Question

In connection with the Galois theoretic results surrounding the irreducibility of $f(x)= x^{N}-x-1$ over $\mathbb{Q}$, I've been trying to prove for a while that the discriminant of $f$ is actually squarefree as it sounded plausible. After failed attemps I started believing that this might not be actually true so I did a computer verification which showed that for $N=257$ this is actually wrong (however not too wrong; there was just a square of a prime that appeared). So now I was wondering whether the discriminat of the truncanted exponential, i.e. $$g(x) = \frac{x^{n}}{n!} + \ldots + \frac{x^{2}}{2!} + x+1,$$ is squarefree or if in general the discriminants of polynomials of type $$\pm \frac{x^{n}}{n!} + a_{n-1} \frac{x^{n-1}}{(n-1)!} + \ldots + a_{2} \frac{x^{2}}{2!} + 1,$$ where the $a_{i}$'s are integers, are squarefree (question motivated of course by the fact that they are irreducible over $\mathbb{Q}$ with Galois group $S_{n}$ - Schur).
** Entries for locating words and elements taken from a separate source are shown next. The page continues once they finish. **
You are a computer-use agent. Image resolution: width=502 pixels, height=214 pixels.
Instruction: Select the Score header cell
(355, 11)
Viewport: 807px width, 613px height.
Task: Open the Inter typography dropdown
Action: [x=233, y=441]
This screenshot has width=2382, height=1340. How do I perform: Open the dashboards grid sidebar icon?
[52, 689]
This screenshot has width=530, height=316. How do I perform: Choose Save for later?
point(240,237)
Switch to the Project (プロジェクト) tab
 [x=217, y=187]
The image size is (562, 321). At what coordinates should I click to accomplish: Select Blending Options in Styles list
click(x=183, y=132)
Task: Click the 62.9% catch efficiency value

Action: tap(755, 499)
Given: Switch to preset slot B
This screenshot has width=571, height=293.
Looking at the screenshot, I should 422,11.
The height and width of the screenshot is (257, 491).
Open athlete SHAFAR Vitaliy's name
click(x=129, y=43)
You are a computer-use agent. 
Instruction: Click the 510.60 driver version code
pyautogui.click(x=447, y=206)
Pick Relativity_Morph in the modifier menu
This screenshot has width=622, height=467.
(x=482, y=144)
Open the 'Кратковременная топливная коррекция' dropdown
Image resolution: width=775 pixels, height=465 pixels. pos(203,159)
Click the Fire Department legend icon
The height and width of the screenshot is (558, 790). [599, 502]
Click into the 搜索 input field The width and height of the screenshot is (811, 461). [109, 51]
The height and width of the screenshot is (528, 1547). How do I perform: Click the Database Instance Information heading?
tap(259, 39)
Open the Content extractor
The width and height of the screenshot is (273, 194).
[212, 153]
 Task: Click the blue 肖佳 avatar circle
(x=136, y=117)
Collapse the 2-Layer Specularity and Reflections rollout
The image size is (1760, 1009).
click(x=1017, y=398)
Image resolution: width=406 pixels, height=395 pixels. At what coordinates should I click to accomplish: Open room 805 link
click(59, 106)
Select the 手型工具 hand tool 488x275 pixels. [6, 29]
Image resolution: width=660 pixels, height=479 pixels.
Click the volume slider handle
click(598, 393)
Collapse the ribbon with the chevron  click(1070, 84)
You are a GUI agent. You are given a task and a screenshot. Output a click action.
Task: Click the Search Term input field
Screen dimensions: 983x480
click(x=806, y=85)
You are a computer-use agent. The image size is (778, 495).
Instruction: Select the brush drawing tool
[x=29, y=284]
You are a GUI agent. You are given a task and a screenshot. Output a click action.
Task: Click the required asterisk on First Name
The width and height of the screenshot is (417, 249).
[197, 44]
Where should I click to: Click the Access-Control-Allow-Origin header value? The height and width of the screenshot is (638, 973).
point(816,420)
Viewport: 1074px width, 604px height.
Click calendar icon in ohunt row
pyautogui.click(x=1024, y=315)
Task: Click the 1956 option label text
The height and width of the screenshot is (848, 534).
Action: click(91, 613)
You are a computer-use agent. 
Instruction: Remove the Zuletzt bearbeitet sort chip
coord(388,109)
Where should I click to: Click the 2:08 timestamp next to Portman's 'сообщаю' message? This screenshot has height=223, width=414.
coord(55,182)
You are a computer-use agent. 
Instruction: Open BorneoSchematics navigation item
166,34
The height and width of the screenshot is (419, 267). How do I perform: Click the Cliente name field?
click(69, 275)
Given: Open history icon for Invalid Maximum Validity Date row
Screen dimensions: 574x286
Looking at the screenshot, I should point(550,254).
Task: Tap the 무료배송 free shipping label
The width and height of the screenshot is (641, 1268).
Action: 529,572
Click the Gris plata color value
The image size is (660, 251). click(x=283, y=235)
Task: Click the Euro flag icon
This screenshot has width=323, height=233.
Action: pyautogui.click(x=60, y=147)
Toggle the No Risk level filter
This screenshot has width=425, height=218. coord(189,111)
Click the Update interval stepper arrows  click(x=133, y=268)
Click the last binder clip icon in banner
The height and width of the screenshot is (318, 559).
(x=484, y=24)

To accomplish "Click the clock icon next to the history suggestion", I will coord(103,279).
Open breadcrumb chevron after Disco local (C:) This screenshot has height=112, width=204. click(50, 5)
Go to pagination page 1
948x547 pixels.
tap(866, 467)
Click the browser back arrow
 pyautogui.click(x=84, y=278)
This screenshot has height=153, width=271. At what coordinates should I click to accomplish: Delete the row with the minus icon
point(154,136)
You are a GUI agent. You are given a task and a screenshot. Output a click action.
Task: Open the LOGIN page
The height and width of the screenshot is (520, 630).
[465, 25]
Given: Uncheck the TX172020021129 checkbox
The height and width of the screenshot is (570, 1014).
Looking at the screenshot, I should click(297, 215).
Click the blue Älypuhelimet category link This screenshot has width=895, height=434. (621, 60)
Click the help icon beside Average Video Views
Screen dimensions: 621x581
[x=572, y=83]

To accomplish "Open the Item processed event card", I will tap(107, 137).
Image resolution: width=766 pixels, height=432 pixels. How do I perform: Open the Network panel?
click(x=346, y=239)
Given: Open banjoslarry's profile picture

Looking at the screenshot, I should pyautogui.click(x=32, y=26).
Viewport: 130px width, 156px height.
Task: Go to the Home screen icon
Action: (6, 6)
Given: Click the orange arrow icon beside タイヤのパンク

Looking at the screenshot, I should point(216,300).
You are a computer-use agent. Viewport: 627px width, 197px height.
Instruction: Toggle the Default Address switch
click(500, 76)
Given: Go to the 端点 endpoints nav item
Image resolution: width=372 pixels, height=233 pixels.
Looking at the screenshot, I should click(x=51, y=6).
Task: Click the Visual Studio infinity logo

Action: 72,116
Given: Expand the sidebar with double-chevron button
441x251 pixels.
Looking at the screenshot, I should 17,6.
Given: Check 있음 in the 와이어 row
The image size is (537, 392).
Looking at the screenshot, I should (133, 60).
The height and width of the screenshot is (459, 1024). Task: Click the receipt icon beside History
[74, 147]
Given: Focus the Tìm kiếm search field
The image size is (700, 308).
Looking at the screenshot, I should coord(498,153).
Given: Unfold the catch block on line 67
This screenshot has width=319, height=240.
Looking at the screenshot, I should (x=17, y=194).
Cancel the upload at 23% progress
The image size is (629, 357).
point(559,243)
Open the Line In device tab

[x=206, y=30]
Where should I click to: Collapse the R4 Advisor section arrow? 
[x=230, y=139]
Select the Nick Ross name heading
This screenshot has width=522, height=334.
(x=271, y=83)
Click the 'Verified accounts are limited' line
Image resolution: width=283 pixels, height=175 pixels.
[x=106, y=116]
//Of course this is harder to verify since we no longer have a "nice" formula for polynomials of this form.

Answer 1

My two cents: Schur proved that the discriminant of $$n!\left(\frac{x^{n}}{n!} + \ldots + \frac{x^{2}}{2!} + x+1\right),$$ is equal to $(-1)^{n(n-1)/2}(n!)^n$, which is not a perfect square as long as $n\neq 0\pmod{4}$. See this note by K. Conrad for references. On the other hand the discriminant is a polynomial in the coefficients of the given polynomial, so the answer is negative for your general family. This is because a polynomial cannot take only squarefree values at integer tuples unless it is constant. (I'm assuming that you are considering the scaled version of these polynomials, $x^n+na_{n-1}x^{n-1}+\cdots+n!a_1x+n!$)

Explicitly constructing infinitely many polynomials of fixed degree with squarefree discriminant is a very non-trivial task. See the recent article "A construction of polynomials with squarefree discriminants" by K. Kedlaya.